Techniques for tracking and addressing API deprecations using tools like Pluto and Kube-no-trouble
Strategies for minimizing SLO impact during node rebuilds through serialized approaches and proper PDB configuration
Why a phased upgrade approach with "cluster waves" provides safer production deployments even with thorough testing
Relevant links
Transcription
Bart: In this episode of KubeFM, Tanat discusses the engineering decisions and operational challenges behind managing SHIP, Adevinta's internal multi-tenant Kubernetes platform we spoke about in a previous episode. Tanat walks us through their shift from blue-green to in-place upgrades on EKS, the impact of cluster scale, and how they optimize for SLOs during full node pool rebuilds.
We explore how his team built custom dashboards to surface deprecated APIs using tools like Pluto and Prometheus, enabling safer upgrade cycles across teams. Tanat also shares hard-earned lessons on configuring pod disruption budgets, warming up ELBs in advance, and using canary clusters to mitigate production risk.
The conversation also covers emerging tooling like vCluster for multi-tenancy, Karpenter for cost-efficient autoscaling, and the use of eBPF via Cilium and Hubble. If you're responsible for Kubernetes operations or platform stability at scale, this episode offers pragmatic strategies rooted in real production experience.
This episode of KubeFM is sponsored by Learnk8s. Since 2017, Learnk8s has helped engineers all over the world level up through in-person and online courses. Courses are instructor-led and can be taught to individuals as well as to groups. Students have access to the course materials for life, and courses are 60% practical and 40% theoretical. For more information, check out Learnk8s.io.

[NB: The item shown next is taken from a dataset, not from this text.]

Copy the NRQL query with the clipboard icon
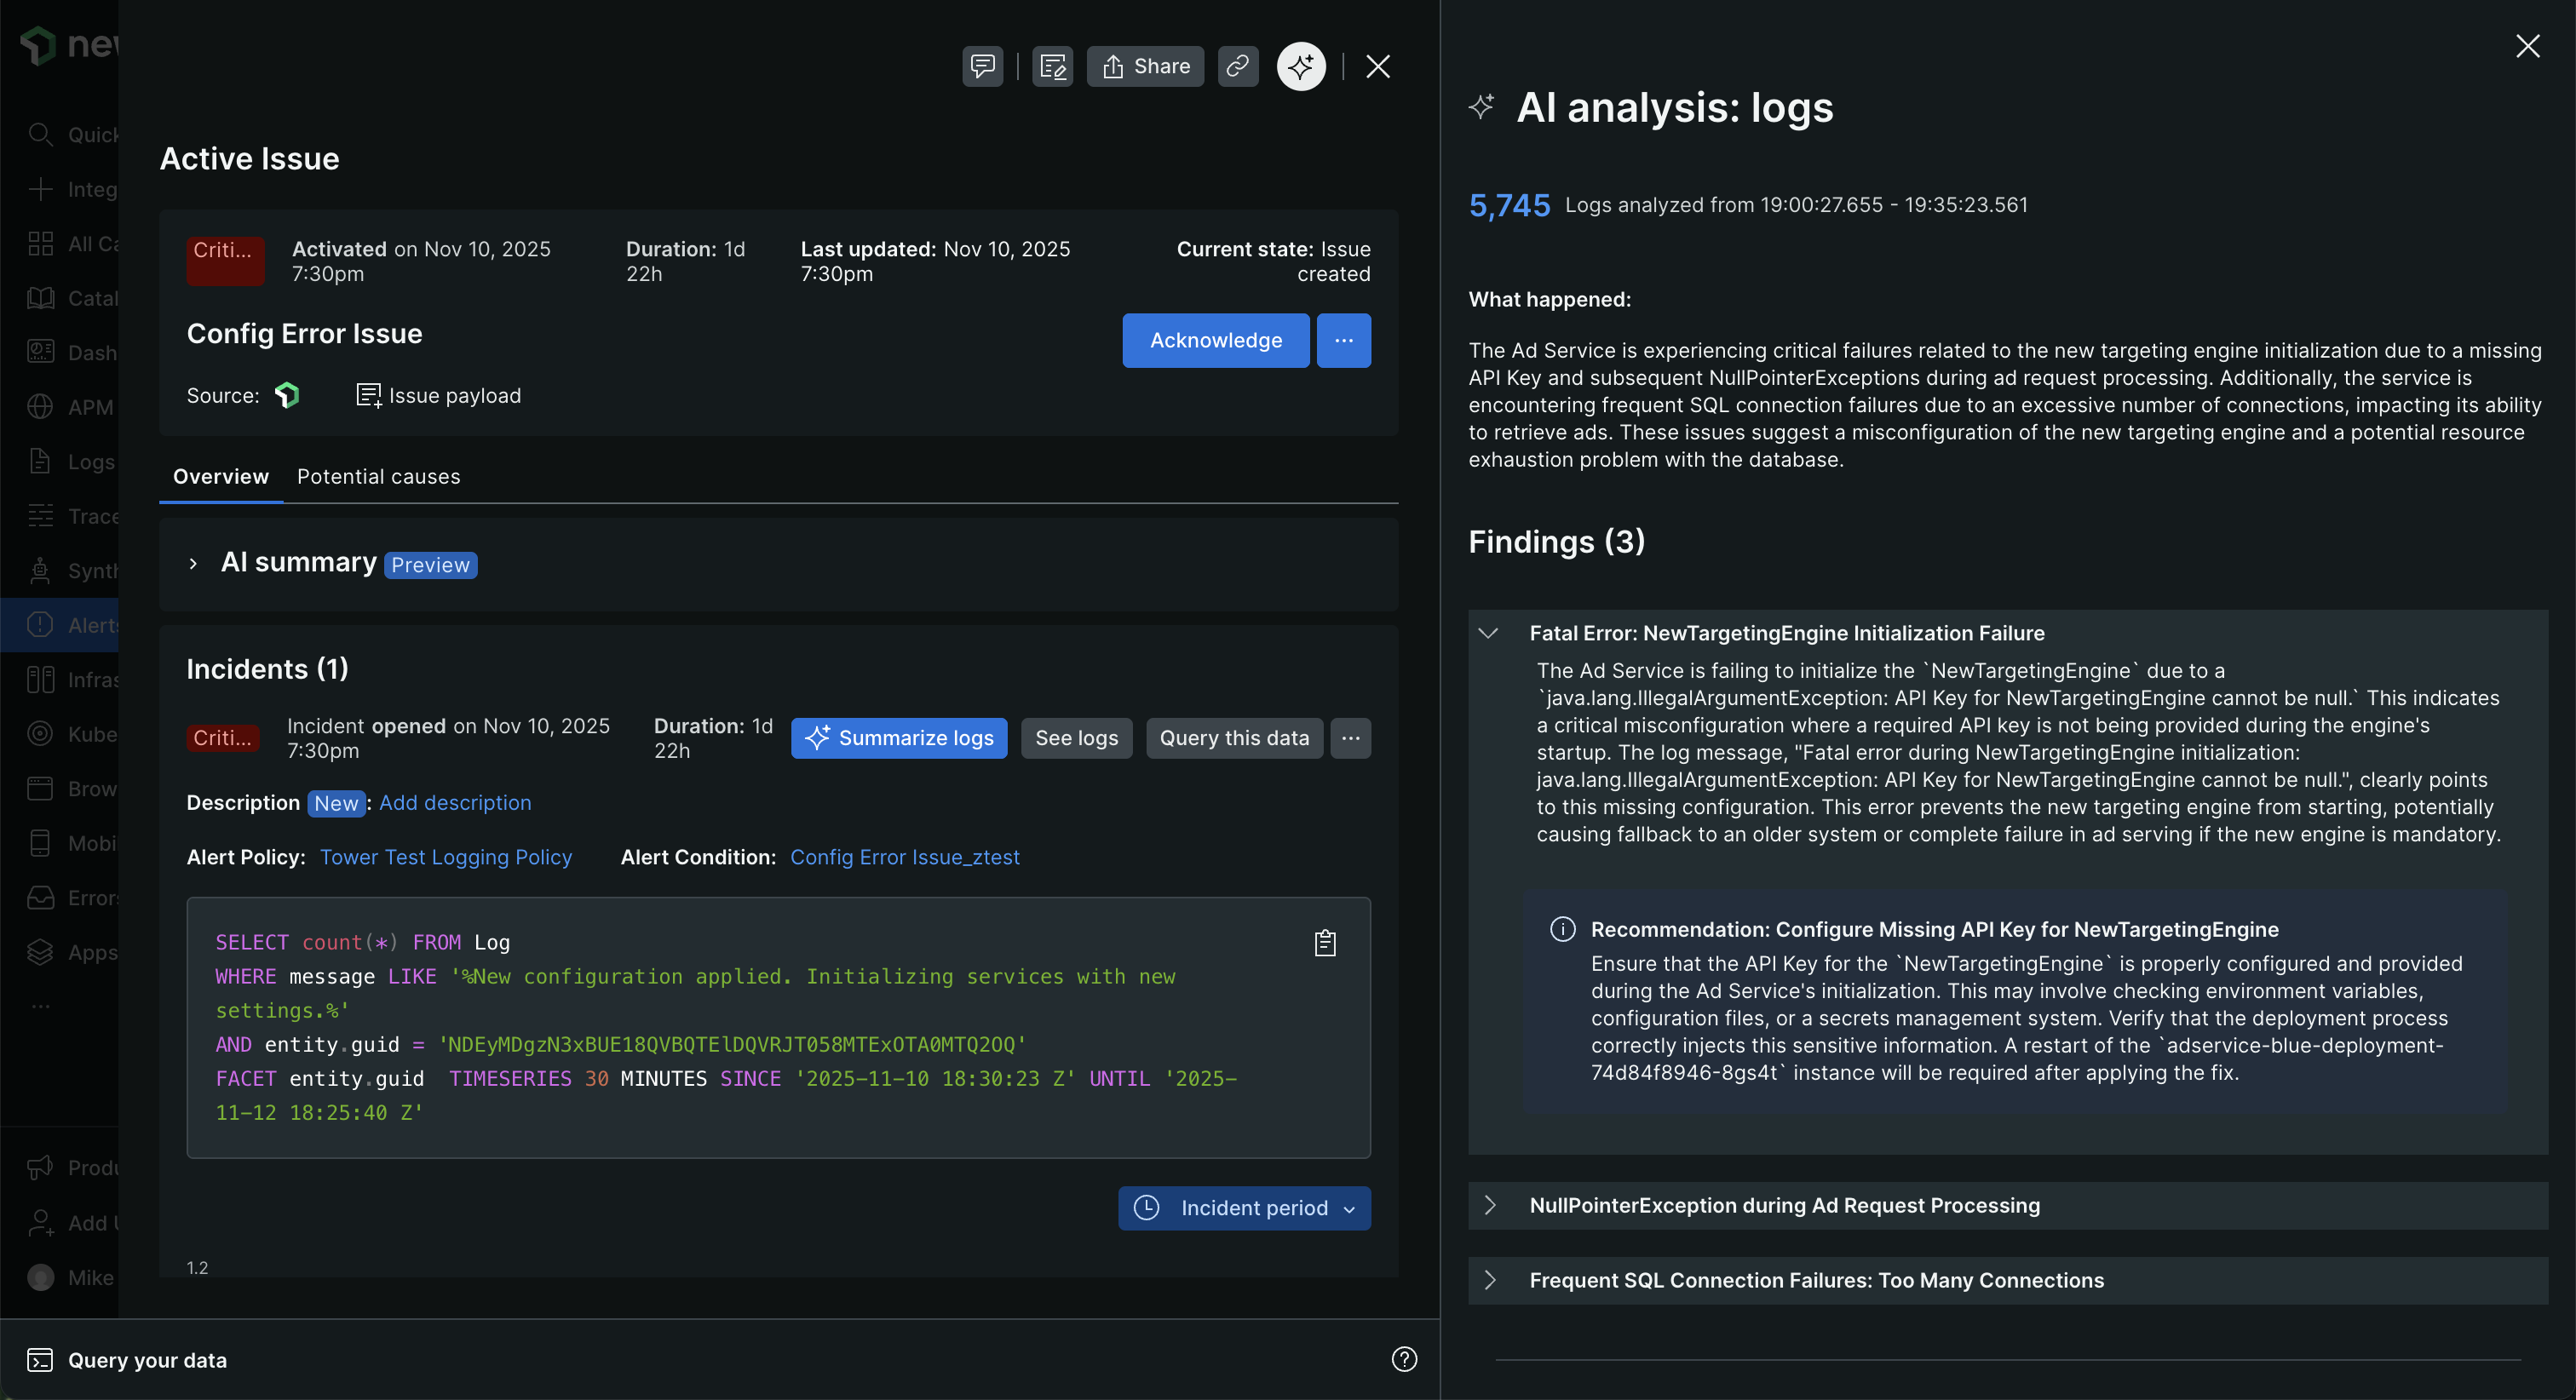This screenshot has height=1400, width=2576. 1325,941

Now, let's get into the episode. Well, Tanat, welcome to KubeFM. What are three emerging Kubernetes tools that you're keeping an eye on?
Tanat: The first technology I'm keeping an eye on is KRO, a new emerging open-source project from AWS. It stands for Kube Resource Orchestrator. As a platform engineer, I see great benefits from using KRO. For example, it provides an easy abstraction layer on top of Kubernetes APIs and allows defining dependencies among them. This could be super useful to simplify platform operations and enhance the developer experience.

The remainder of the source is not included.